Find the line that contains "Task: Collapse code block at line 160" in the entries below. Restate it and every line after it, word for word, with no pictures.

*** Data provided ***

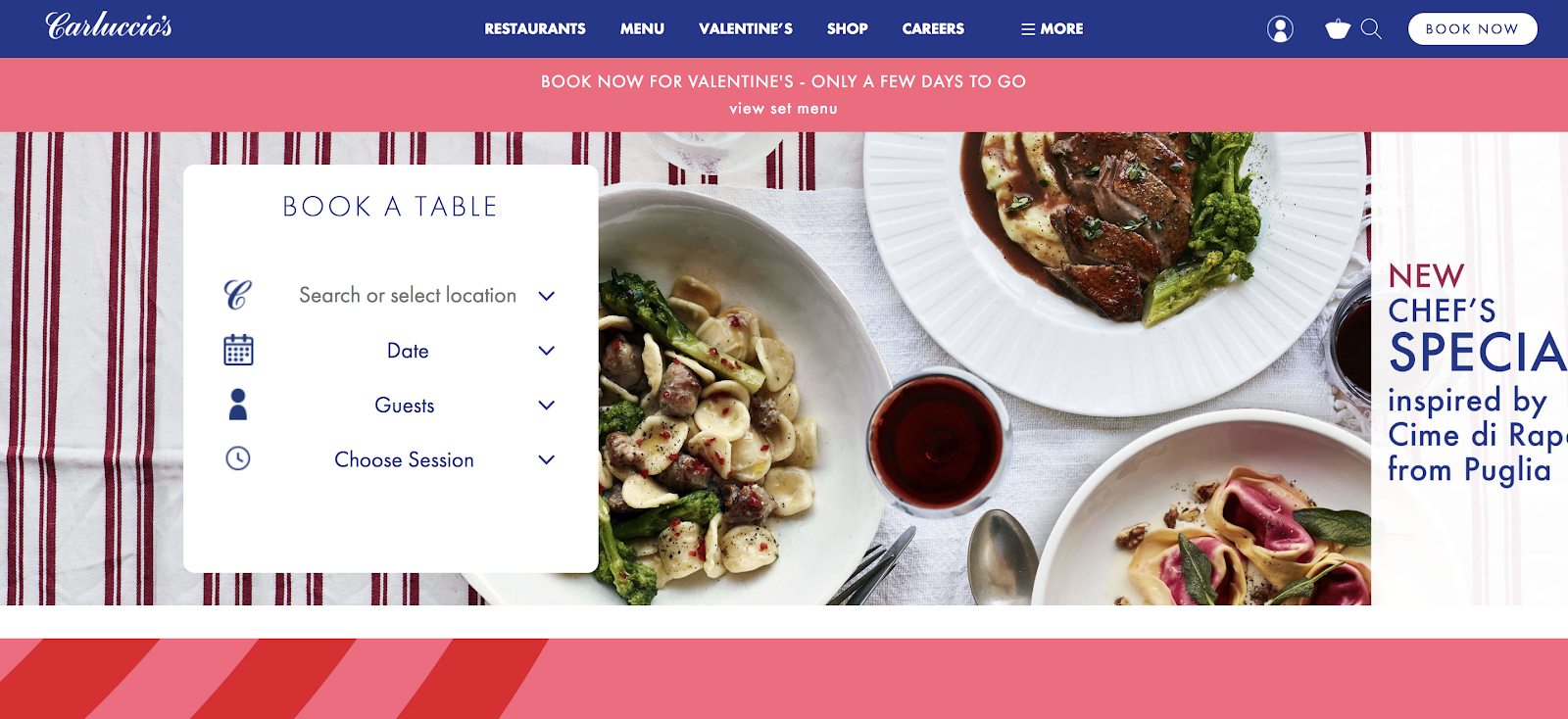Go to the Shop page
This screenshot has width=1568, height=719.
click(848, 29)
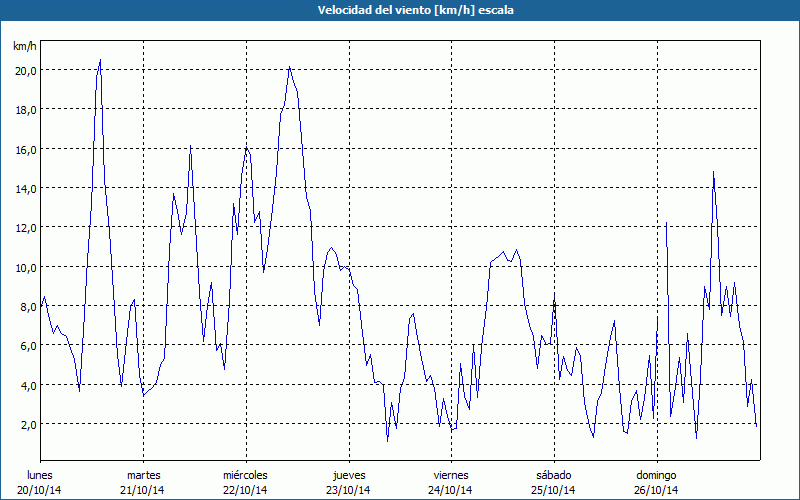This screenshot has height=500, width=800.
Task: Click the 'lunes' day label
Action: [x=40, y=475]
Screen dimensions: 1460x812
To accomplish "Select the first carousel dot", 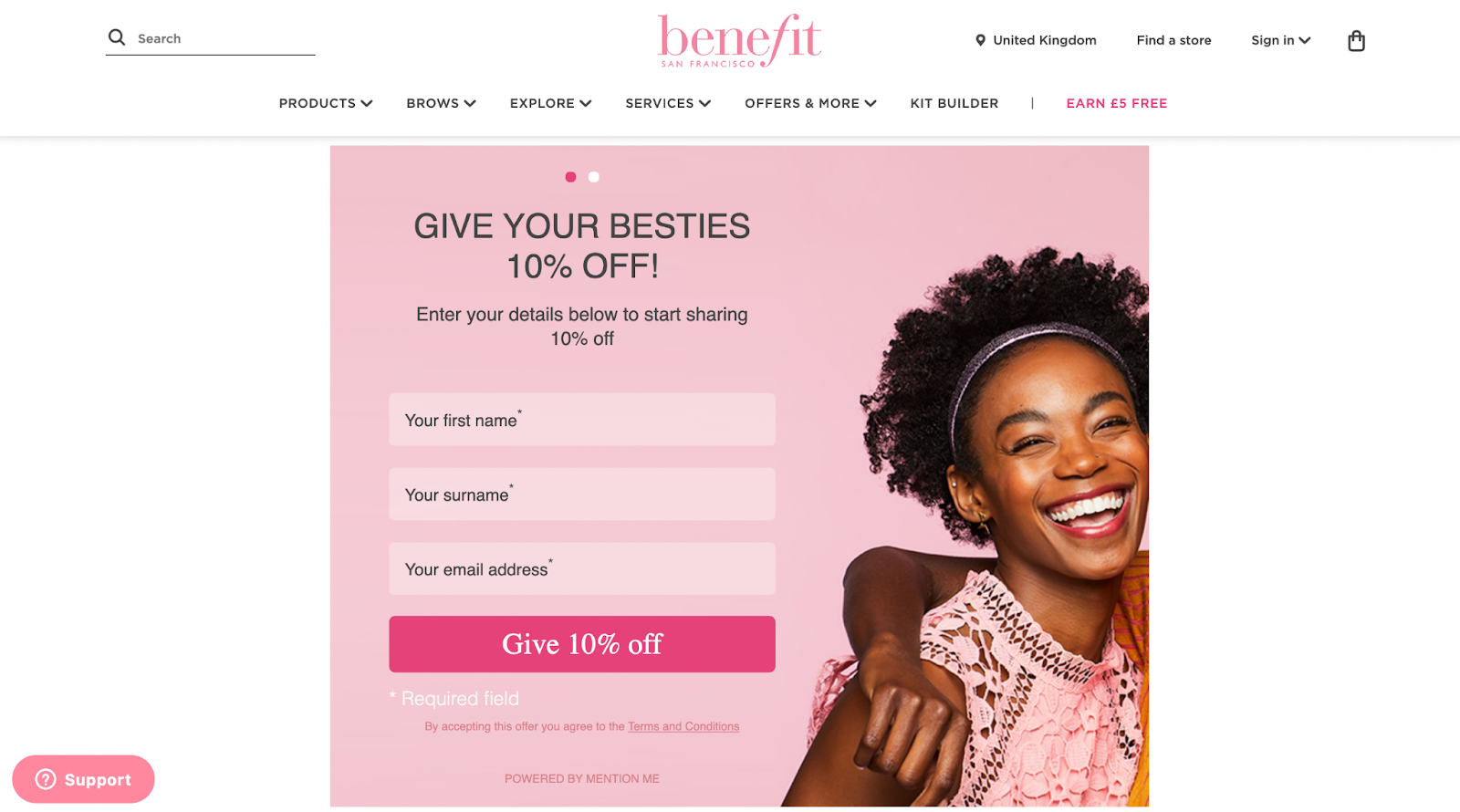I will point(570,177).
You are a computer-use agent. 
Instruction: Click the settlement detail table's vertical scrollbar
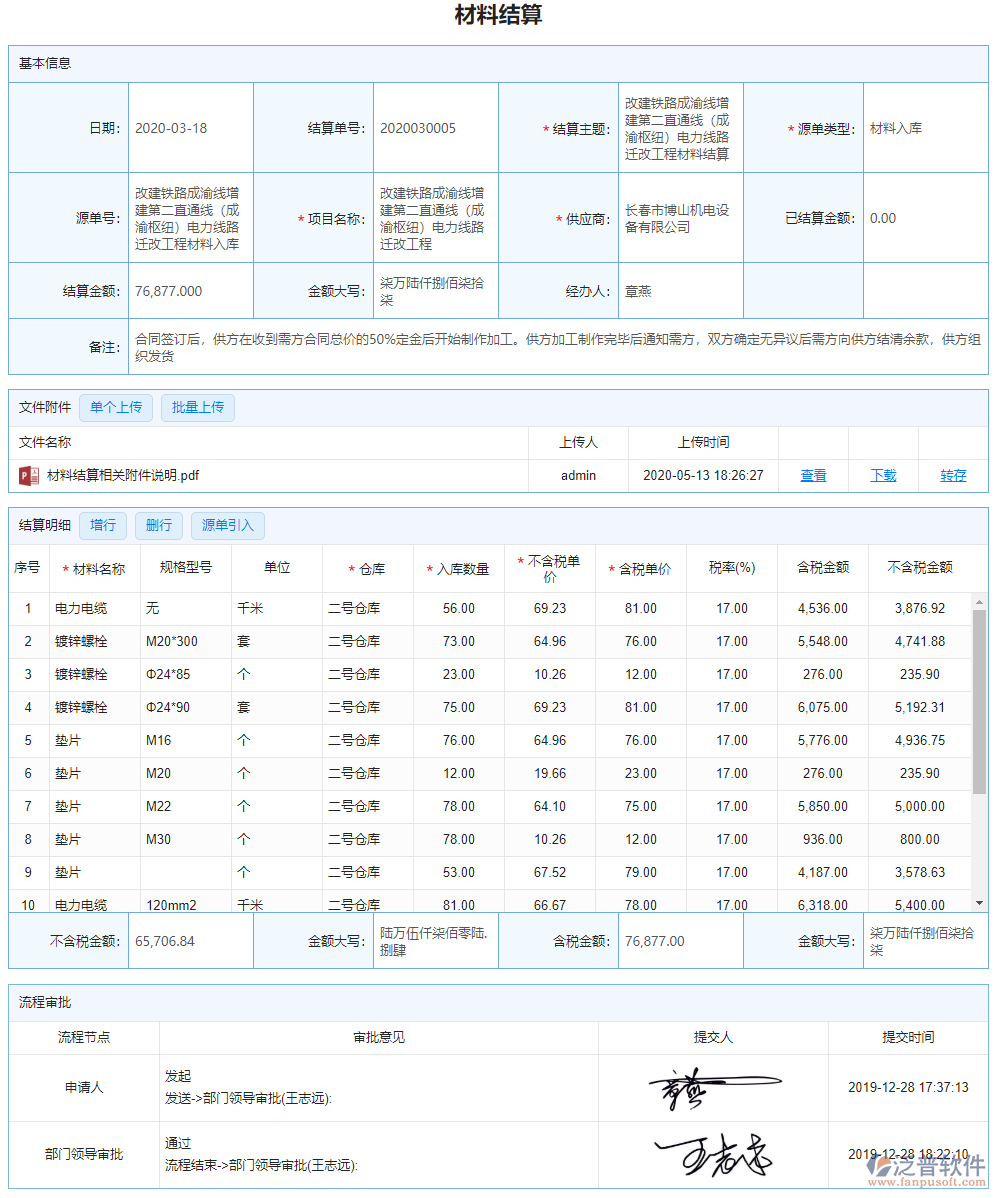tap(979, 700)
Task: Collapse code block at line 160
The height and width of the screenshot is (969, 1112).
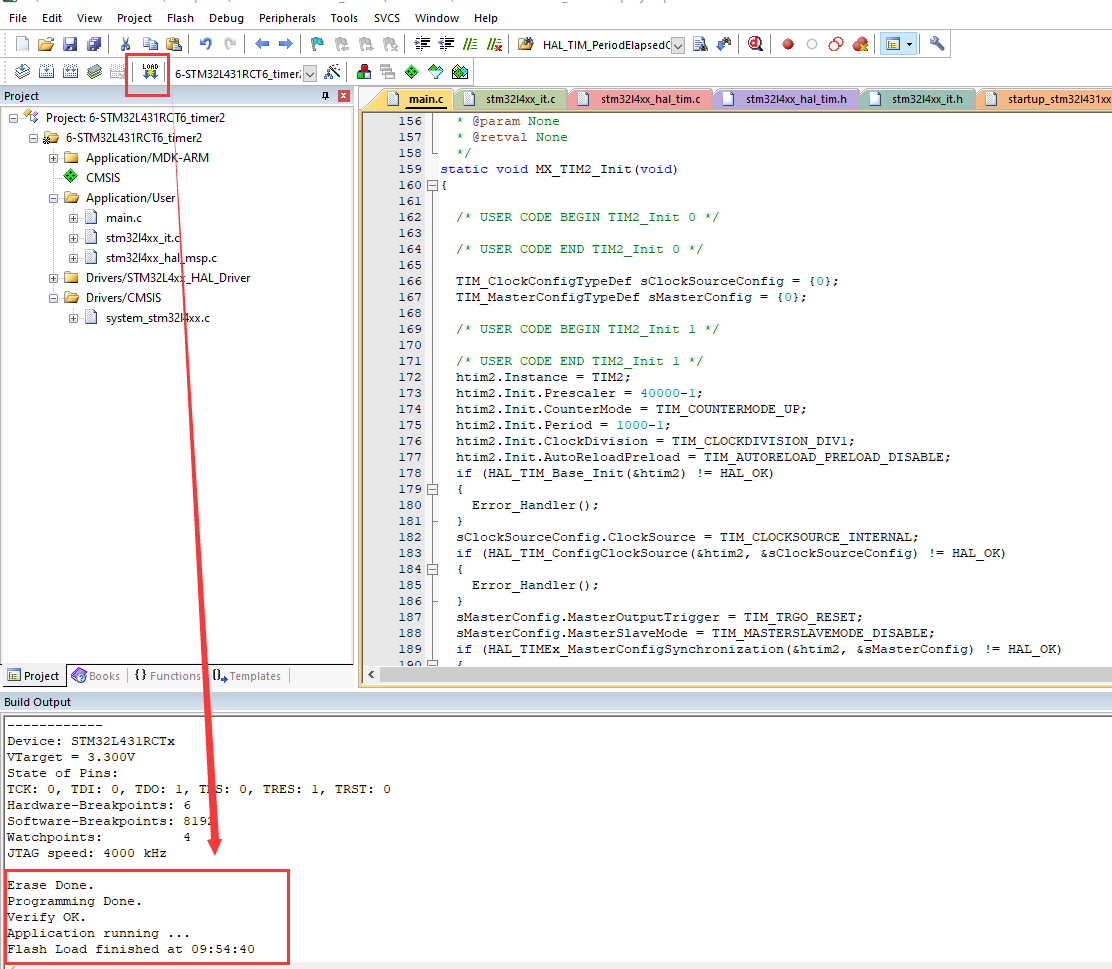Action: click(432, 185)

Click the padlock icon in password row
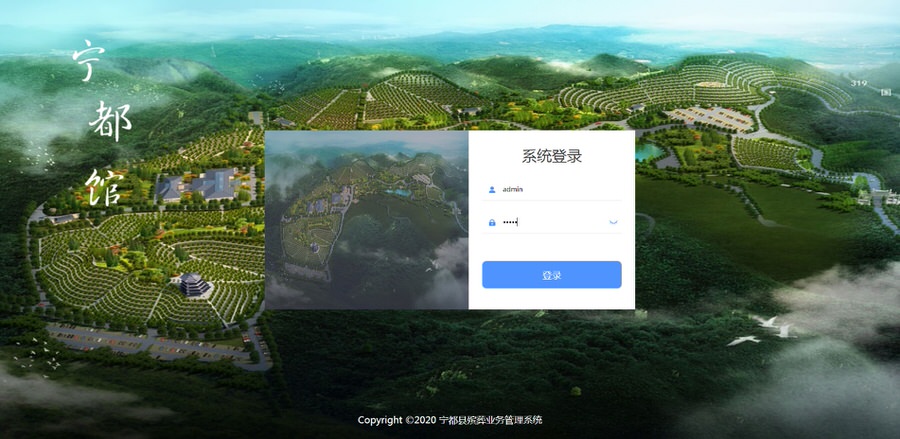pyautogui.click(x=492, y=223)
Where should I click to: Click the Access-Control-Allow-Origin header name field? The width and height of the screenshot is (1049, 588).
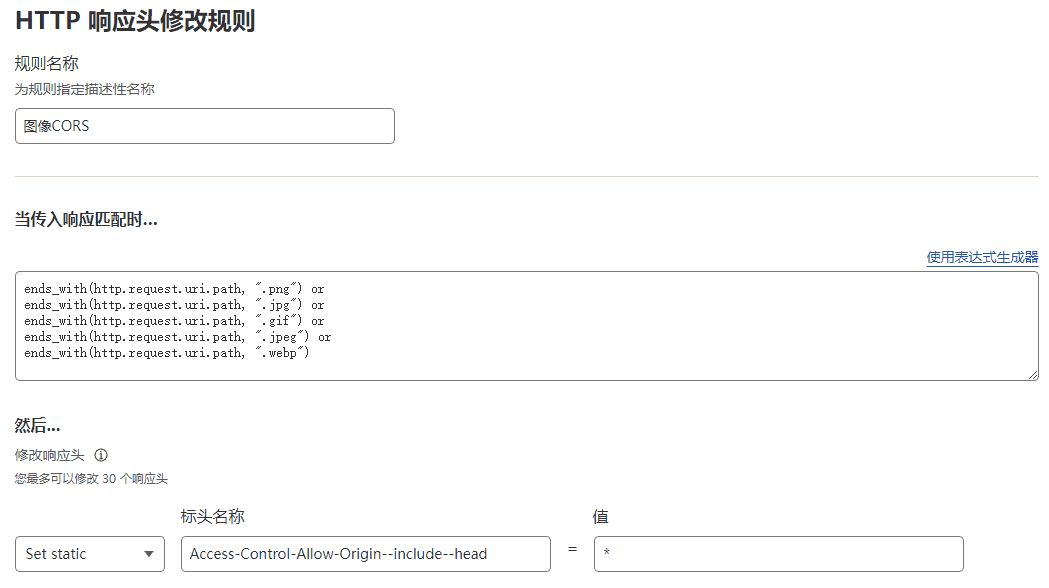(365, 554)
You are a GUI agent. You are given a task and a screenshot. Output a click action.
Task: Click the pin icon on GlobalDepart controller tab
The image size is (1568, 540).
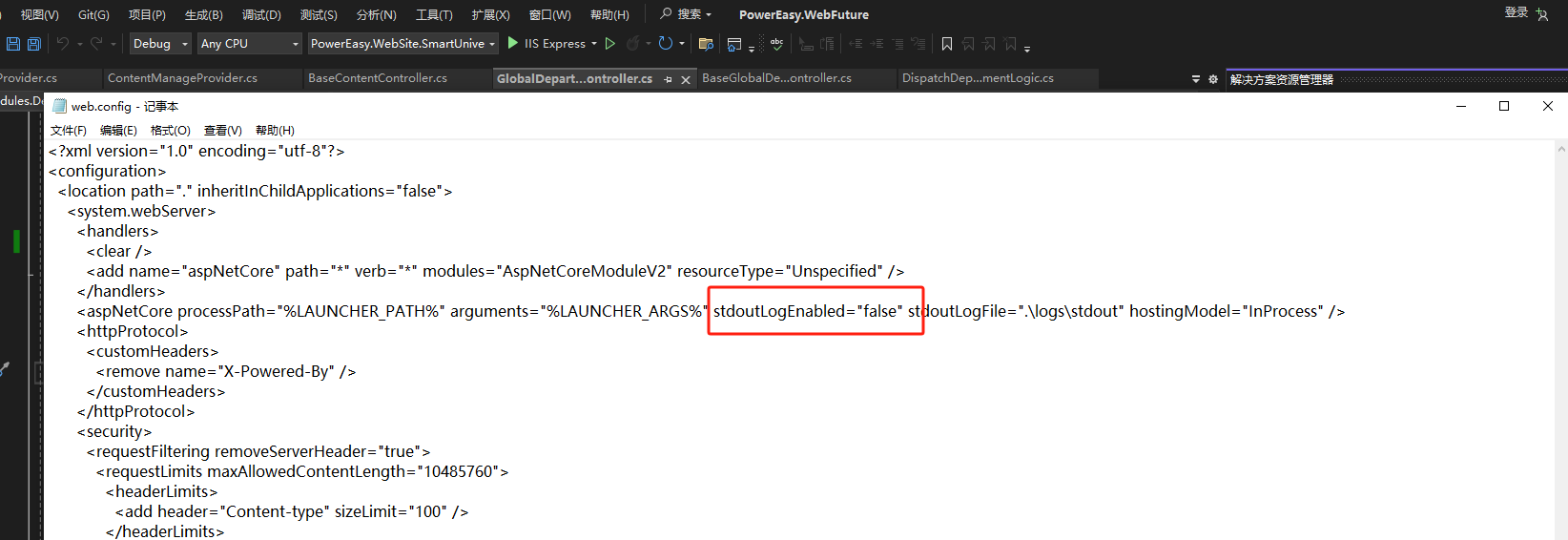pyautogui.click(x=668, y=79)
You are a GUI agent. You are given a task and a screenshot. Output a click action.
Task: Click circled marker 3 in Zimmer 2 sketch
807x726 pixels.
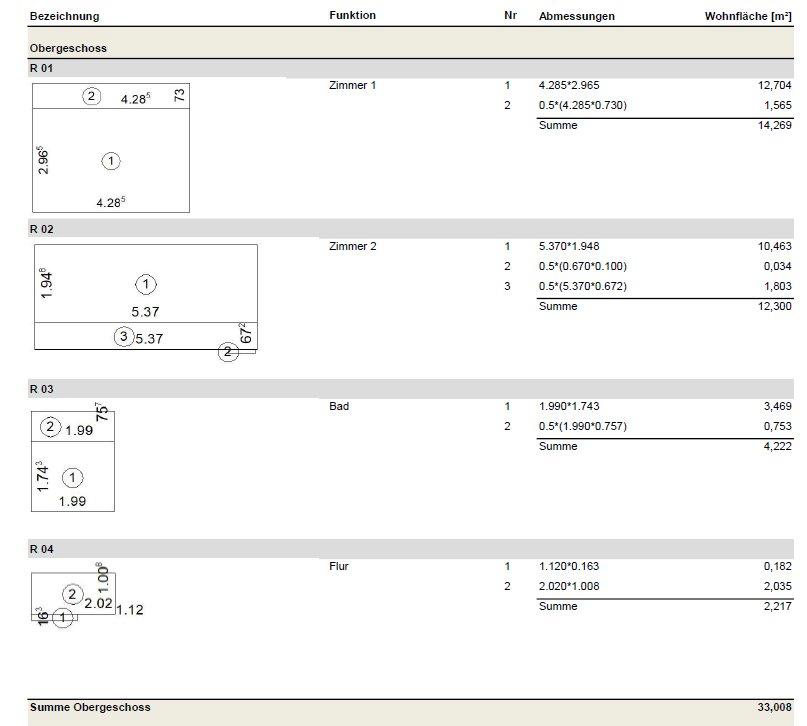click(124, 337)
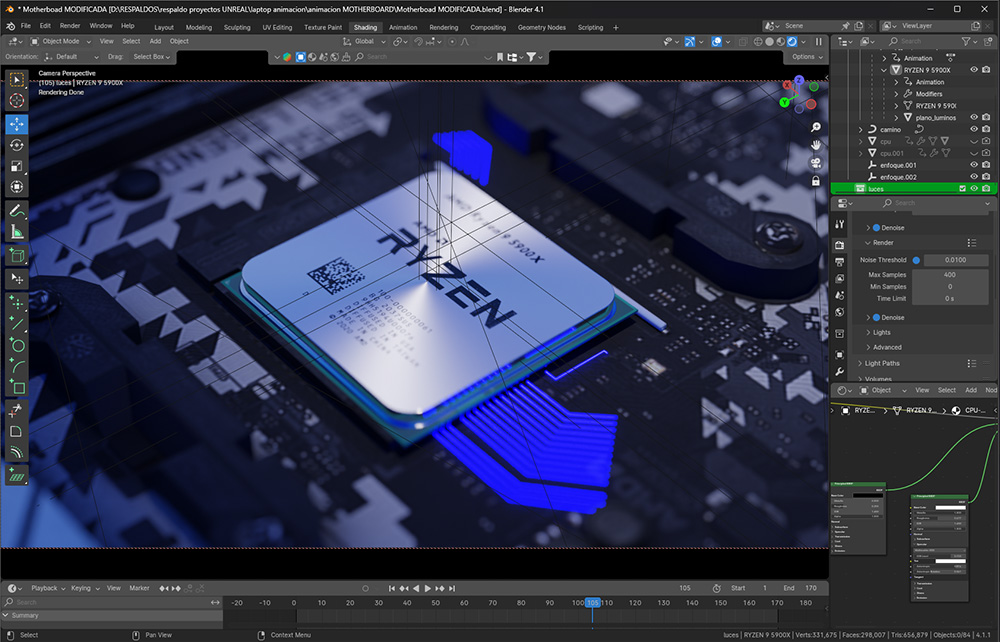The image size is (1000, 642).
Task: Open the World properties tab icon
Action: click(x=840, y=311)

***

▸ Output for this task
Task: Collapse code block at line 160
The height and width of the screenshot is (969, 1112).
Action: click(432, 185)

Click the padlock icon in password row
pyautogui.click(x=492, y=223)
Where should I click to: Click the Access-Control-Allow-Origin header name field? The width and height of the screenshot is (1049, 588).
(365, 554)
You are a GUI agent. You are given a task and a screenshot. Output a click action.
Task: Click the pin icon on GlobalDepart controller tab
The image size is (1568, 540).
pyautogui.click(x=668, y=79)
You are a GUI agent. You are given a task and a screenshot. Output a click action.
Task: Click circled marker 3 in Zimmer 2 sketch
807x726 pixels.
click(124, 337)
The image size is (1000, 642).
Task: Open the World properties tab icon
Action: click(x=840, y=311)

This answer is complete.